TASK DIRECTIONS - Using the passage on the hymn's significance in India, explain why Abide With Me stayed with Gandhi after he first heard it.
-------- PROVIDED PASSAGE --------
Significance in India

  • Abide With Me was one of Mahatma Gandhi’s personal favourites.
  • The Father of the Nation first heard the piece played by Mysore Palace Band, and could not forget its tenderness and serenity.
  • At Sabarmati Ashram in Ahmedabad, the ashram bhajanavali — the first and probably the only cross-religion hymnal anywhere — with the bhajans ‘Vaishnav Jan Toh’ and the well-known Ram Dhun by Tulsidas, ‘Raghupati Raghav Raja Ram’ in it, Abide With Me, along with Lead Kindly Light, was put together under Gandhi’s watch.
  • The hymnal is sung regularly in church choirs, and in schools and educational institutions in the country.
  • It has been translated into various Indian languages.
  • There is also an Usha Uthup version of the hymn in a Bangla film titled ‘Madly Bengali’.

In place of the hymn

  • Abide With Me has been replaced by Kavi Pradeep’s seminal piece Aye Mere Watan Ke Logon, which was written in the wake of the Sino-Indian War, and went on to become a tableau of Indian nationalism.
  • The song was first sung on January 27, 1963. Composed by C Ramachandra and sung by Lata Mangeshkar, it was first performed at Delhi’s National Stadium in a fundraiser organised by the film industry for Indian war widows.
  • Pandit Jawaharlal Nehru welled up as the six-and-a-half-minute song was sung.
-------- SOURCE EXCERPT --------
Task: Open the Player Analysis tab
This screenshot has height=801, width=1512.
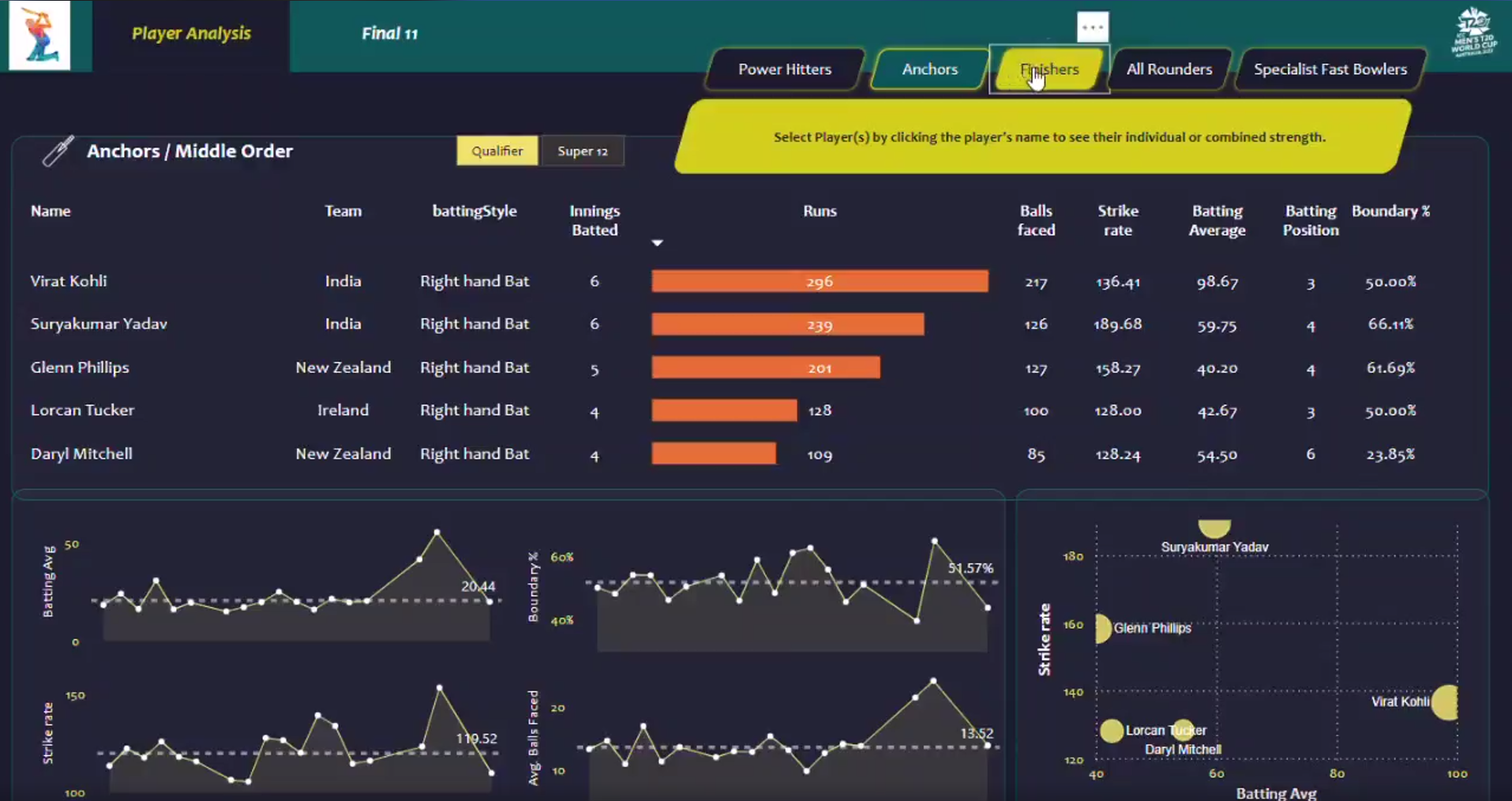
--------
COMPLETE RESPONSE - Gandhi first heard the piece played by the Mysore Palace Band. He could not forget its tenderness and serenity.